Il testo è tratto dalla rassegna Vale Philosophia! – quel che resta dei grandi tenutasi nella prestigiosa Sala Liberty del Circolo Filologico Milanese a cura di Luciano Tellaroli.
Nove incontri con i maggiori filosofi contemporanei italiani chiamati a illustrare grandi filosofi e idee del passato, delineando una sorta di Storia delle memorabili conquiste del pensiero filosofico occidentale e di ciò che ne resta, vivo, oggi.
L’originalità della rassegna, e quindi dei contenuti che la collana propone, consiste appunto nella ricerca della comprensione del valore odierno – ciò che sopravvive, dei grandi Maestri Filosofi. Cos’è un pensiero vivo oggi? Forse è quello la cui essenza rappresenta ancora una frontiera insuperata, e le cui domande e risposte vivide ci appartengono tuttora. Certo la scelta dei Filosofi è stata soggettiva (l’idea originale era di un ciclo annuale con ventisei incontri che partisse da Talete e Parmenide per terminare con Wittgenstein): ragioni pratiche ci hanno portato a ridurne drasticamente il numero.

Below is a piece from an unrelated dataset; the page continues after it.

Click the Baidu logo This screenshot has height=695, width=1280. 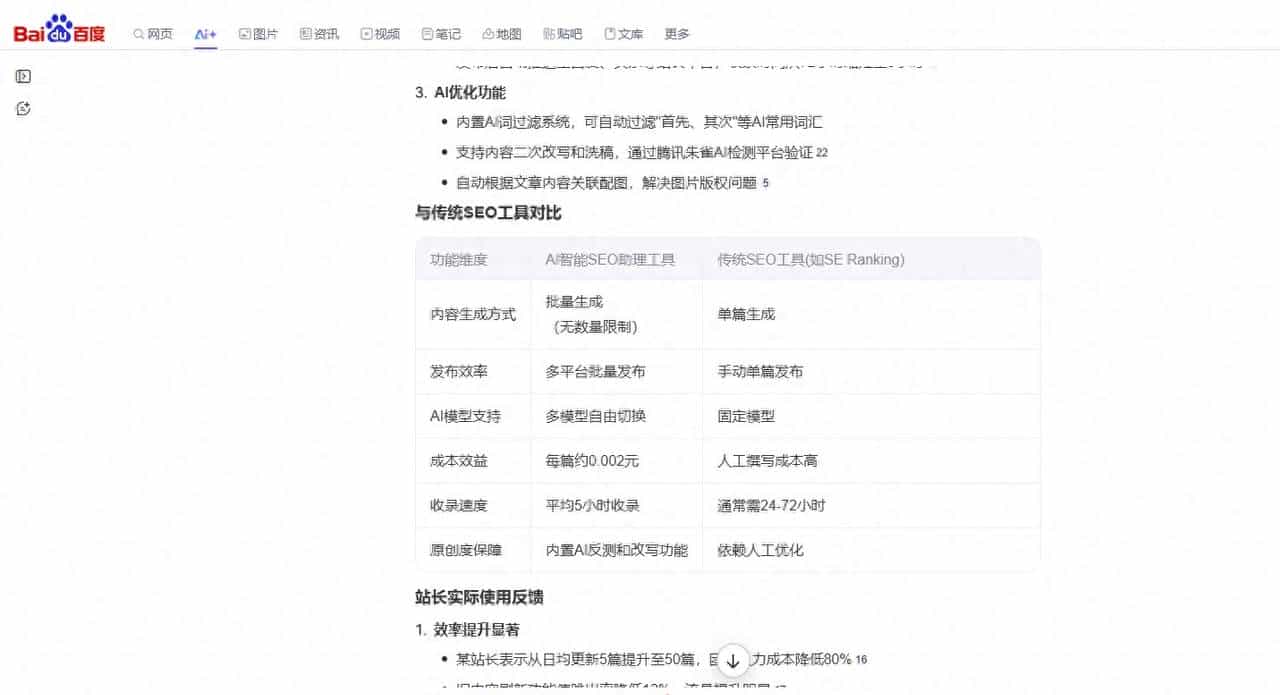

La coerenza e l’unità del progetto, pur ridotto a nove incontri, è stata ben illustrata da Armando Torno.
Biografia degli autori
Eliana Briante
Eliana Briante ha studiato a Roma alla Facoltà Valdese di Teologia e a Monaco di Baviera. Pastora della Chiesa Evangelica Valdese, ha prestato servizio in Italia e in Germania. Dal 2005 è pastora della Chiesa Evangelica Metodista di Milano.
Giulio Giorello
Giulio Giorello, filosofo matematico e scrittore è titolare della cattedra di Filosofia della Scienza all’Università Statale di Milano, dove già insegnarono Enzo Paci e Ludovico Geymonat. Tra le sue numerose pubblicazioni, oltre al celebre Le ragioni della scienza (1986), il recente Tradimento (2012). È anche direttore della collana “Scienza e Idee” dell’editore Cortina.